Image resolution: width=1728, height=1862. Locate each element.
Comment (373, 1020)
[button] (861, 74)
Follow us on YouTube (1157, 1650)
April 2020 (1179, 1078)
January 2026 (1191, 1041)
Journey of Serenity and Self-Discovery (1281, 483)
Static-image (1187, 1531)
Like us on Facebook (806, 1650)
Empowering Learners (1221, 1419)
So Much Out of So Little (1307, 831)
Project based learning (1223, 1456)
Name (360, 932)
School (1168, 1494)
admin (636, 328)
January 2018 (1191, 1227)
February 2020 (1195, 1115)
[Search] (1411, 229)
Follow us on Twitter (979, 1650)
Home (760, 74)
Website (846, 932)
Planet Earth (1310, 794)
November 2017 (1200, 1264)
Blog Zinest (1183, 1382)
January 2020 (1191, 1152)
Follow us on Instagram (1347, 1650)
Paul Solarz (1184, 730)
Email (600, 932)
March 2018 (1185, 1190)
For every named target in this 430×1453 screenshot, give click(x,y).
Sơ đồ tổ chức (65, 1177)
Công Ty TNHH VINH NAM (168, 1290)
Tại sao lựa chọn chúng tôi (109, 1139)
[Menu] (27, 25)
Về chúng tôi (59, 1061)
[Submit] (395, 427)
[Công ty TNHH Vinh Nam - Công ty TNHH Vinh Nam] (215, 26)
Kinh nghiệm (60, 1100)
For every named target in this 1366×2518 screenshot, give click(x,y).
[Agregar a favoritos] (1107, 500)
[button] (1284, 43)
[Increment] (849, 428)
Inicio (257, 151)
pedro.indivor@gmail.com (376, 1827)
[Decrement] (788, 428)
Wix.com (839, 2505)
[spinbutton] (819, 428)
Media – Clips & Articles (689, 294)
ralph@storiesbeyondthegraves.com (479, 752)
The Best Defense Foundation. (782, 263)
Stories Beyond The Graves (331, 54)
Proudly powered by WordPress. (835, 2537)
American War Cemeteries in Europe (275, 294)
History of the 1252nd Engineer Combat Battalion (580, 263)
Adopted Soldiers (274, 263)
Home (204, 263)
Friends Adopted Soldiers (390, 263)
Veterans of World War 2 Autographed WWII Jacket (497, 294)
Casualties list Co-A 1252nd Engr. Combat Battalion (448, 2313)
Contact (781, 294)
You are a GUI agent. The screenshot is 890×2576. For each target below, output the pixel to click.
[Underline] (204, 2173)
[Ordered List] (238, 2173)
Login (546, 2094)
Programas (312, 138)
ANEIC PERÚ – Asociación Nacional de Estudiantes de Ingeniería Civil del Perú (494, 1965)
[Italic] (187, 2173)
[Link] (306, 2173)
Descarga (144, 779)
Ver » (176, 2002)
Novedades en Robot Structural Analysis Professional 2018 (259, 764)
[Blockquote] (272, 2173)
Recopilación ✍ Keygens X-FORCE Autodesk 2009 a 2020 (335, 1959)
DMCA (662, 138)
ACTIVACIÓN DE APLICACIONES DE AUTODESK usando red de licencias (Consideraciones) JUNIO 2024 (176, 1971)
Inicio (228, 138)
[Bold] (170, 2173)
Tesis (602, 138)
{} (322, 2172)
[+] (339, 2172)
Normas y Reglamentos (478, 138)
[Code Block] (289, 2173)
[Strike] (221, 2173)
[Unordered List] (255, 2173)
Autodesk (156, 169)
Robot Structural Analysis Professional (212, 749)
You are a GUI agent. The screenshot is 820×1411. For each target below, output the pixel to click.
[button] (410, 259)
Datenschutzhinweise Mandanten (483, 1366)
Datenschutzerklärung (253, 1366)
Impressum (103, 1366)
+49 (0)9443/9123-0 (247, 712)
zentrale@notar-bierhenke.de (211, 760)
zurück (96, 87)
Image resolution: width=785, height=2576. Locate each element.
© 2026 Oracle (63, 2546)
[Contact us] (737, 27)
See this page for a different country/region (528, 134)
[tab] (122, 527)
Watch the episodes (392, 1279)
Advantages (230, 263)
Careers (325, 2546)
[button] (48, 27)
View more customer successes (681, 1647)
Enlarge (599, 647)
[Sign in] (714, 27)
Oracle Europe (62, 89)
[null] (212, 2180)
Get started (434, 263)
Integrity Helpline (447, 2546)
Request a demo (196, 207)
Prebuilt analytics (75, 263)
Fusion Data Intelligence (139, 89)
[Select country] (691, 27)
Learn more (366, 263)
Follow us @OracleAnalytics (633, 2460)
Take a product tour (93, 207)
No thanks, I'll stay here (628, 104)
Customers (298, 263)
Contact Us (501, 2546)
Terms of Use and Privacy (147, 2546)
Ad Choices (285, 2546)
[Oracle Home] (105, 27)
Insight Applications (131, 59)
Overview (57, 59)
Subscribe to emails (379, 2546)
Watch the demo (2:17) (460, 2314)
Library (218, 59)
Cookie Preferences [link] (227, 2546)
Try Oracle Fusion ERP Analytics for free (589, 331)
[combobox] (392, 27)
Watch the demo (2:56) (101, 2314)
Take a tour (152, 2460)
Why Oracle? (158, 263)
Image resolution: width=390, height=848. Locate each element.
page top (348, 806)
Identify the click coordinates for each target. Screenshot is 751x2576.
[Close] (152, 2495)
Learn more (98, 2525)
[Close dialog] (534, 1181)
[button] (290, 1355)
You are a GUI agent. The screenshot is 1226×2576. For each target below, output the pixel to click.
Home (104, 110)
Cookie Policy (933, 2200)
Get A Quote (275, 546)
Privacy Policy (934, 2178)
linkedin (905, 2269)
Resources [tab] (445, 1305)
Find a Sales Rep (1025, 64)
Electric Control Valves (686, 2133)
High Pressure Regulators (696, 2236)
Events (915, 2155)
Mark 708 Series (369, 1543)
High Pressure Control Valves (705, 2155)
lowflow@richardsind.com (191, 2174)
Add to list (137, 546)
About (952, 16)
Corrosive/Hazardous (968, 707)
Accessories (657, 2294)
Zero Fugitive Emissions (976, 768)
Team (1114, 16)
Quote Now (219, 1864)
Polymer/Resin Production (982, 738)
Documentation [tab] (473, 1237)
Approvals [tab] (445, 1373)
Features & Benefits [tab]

::::::::

■ **What you should do**: Every record must be written out again without any change.

■ **Expected output**:
Image resolution: width=1728, height=1862. Locate each element.
Comment (373, 1020)
[button] (861, 74)
Follow us on YouTube (1157, 1650)
April 2020 (1179, 1078)
January 2026 (1191, 1041)
Journey of Serenity and Self-Discovery (1281, 483)
Static-image (1187, 1531)
Like us on Facebook (806, 1650)
Empowering Learners (1221, 1419)
So Much Out of So Little (1307, 831)
Project based learning (1223, 1456)
Name (360, 932)
School (1168, 1494)
admin (636, 328)
January 2018 (1191, 1227)
February 2020 (1195, 1115)
[Search] (1411, 229)
Follow us on Twitter (979, 1650)
Home (760, 74)
Website (846, 932)
Planet Earth (1310, 794)
November 2017 (1200, 1264)
Blog Zinest (1183, 1382)
January 2020 (1191, 1152)
Follow us on Instagram (1347, 1650)
Paul Solarz (1184, 730)
Email (600, 932)
March 2018 (1185, 1190)
For every named target in this 430×1453 screenshot, give click(x,y).
Sơ đồ tổ chức (65, 1177)
Công Ty TNHH VINH NAM (168, 1290)
Tại sao lựa chọn chúng tôi (109, 1139)
[Menu] (27, 25)
Về chúng tôi (59, 1061)
[Submit] (395, 427)
[Công ty TNHH Vinh Nam - Công ty TNHH Vinh Nam] (215, 26)
Kinh nghiệm (60, 1100)
For every named target in this 1366×2518 screenshot, give click(x,y).
[Agregar a favoritos] (1107, 500)
[button] (1284, 43)
[Increment] (849, 428)
Inicio (257, 151)
pedro.indivor@gmail.com (376, 1827)
[Decrement] (788, 428)
Wix.com (839, 2505)
[spinbutton] (819, 428)
Media – Clips & Articles (689, 294)
ralph@storiesbeyondthegraves.com (479, 752)
The Best Defense Foundation. (782, 263)
Stories Beyond The Graves (331, 54)
Proudly powered by WordPress. (835, 2537)
American War Cemeteries in Europe (275, 294)
History of the 1252nd Engineer Combat Battalion (580, 263)
Adopted Soldiers (274, 263)
Home (204, 263)
Friends Adopted Soldiers (390, 263)
Veterans of World War 2 Autographed WWII Jacket (497, 294)
Casualties list Co-A 1252nd Engr. Combat Battalion (448, 2313)
Contact (781, 294)
You are a GUI agent. The screenshot is 890×2576. For each target below, output the pixel to click.
[Underline] (204, 2173)
[Ordered List] (238, 2173)
Login (546, 2094)
Programas (312, 138)
ANEIC PERÚ – Asociación Nacional de Estudiantes de Ingeniería Civil del Perú (494, 1965)
[Italic] (187, 2173)
[Link] (306, 2173)
Descarga (144, 779)
Ver » (176, 2002)
Novedades en Robot Structural Analysis Professional 2018 (259, 764)
[Blockquote] (272, 2173)
Recopilación ✍ Keygens X-FORCE Autodesk 2009 a 2020 (335, 1959)
DMCA (662, 138)
ACTIVACIÓN DE APLICACIONES DE AUTODESK usando red de licencias (Consideraciones) JUNIO 2024 (176, 1971)
Inicio (228, 138)
[Bold] (170, 2173)
Tesis (602, 138)
{} (322, 2172)
[+] (339, 2172)
Normas y Reglamentos (478, 138)
[Code Block] (289, 2173)
[Strike] (221, 2173)
[Unordered List] (255, 2173)
Autodesk (156, 169)
Robot Structural Analysis Professional (212, 749)
You are a GUI agent. The screenshot is 820×1411. For each target below, output the pixel to click.
[button] (410, 259)
Datenschutzhinweise Mandanten (483, 1366)
Datenschutzerklärung (253, 1366)
Impressum (103, 1366)
+49 (0)9443/9123-0 (247, 712)
zentrale@notar-bierhenke.de (211, 760)
zurück (96, 87)
Image resolution: width=785, height=2576. Locate each element.
© 2026 Oracle (63, 2546)
[Contact us] (737, 27)
See this page for a different country/region (528, 134)
[tab] (122, 527)
Watch the episodes (392, 1279)
Advantages (230, 263)
Careers (325, 2546)
[button] (48, 27)
View more customer successes (681, 1647)
Enlarge (599, 647)
[Sign in] (714, 27)
Oracle Europe (62, 89)
[null] (212, 2180)
Get started (434, 263)
Integrity Helpline (447, 2546)
Request a demo (196, 207)
Prebuilt analytics (75, 263)
Fusion Data Intelligence (139, 89)
[Select country] (691, 27)
Learn more (366, 263)
Follow us @OracleAnalytics (633, 2460)
Take a product tour (93, 207)
No thanks, I'll stay here (628, 104)
Customers (298, 263)
Contact Us (501, 2546)
Terms of Use and Privacy (147, 2546)
Ad Choices (285, 2546)
[Oracle Home] (105, 27)
Insight Applications (131, 59)
Overview (57, 59)
Subscribe to emails (379, 2546)
Watch the demo (2:17) (460, 2314)
Library (218, 59)
Cookie Preferences [link] (227, 2546)
Try Oracle Fusion ERP Analytics for free (589, 331)
[combobox] (392, 27)
Watch the demo (2:56) (101, 2314)
Take a tour (152, 2460)
Why Oracle? (158, 263)
Image resolution: width=390, height=848. Locate each element.
page top (348, 806)
Identify the click coordinates for each target. Screenshot is 751x2576.
[Close] (152, 2495)
Learn more (98, 2525)
[Close dialog] (534, 1181)
[button] (290, 1355)
You are a GUI agent. The screenshot is 1226×2576. For each target below, output the pixel to click.
Home (104, 110)
Cookie Policy (933, 2200)
Get A Quote (275, 546)
Privacy Policy (934, 2178)
linkedin (905, 2269)
Resources [tab] (445, 1305)
Find a Sales Rep (1025, 64)
Electric Control Valves (686, 2133)
High Pressure Regulators (696, 2236)
Events (915, 2155)
Mark 708 Series (369, 1543)
High Pressure Control Valves (705, 2155)
lowflow@richardsind.com (191, 2174)
Add to list (137, 546)
About (952, 16)
Corrosive/Hazardous (968, 707)
Accessories (657, 2294)
Zero Fugitive Emissions (976, 768)
Team (1114, 16)
Quote Now (219, 1864)
Polymer/Resin Production (982, 738)
Documentation [tab] (473, 1237)
Approvals [tab] (445, 1373)
Features & Benefits [tab]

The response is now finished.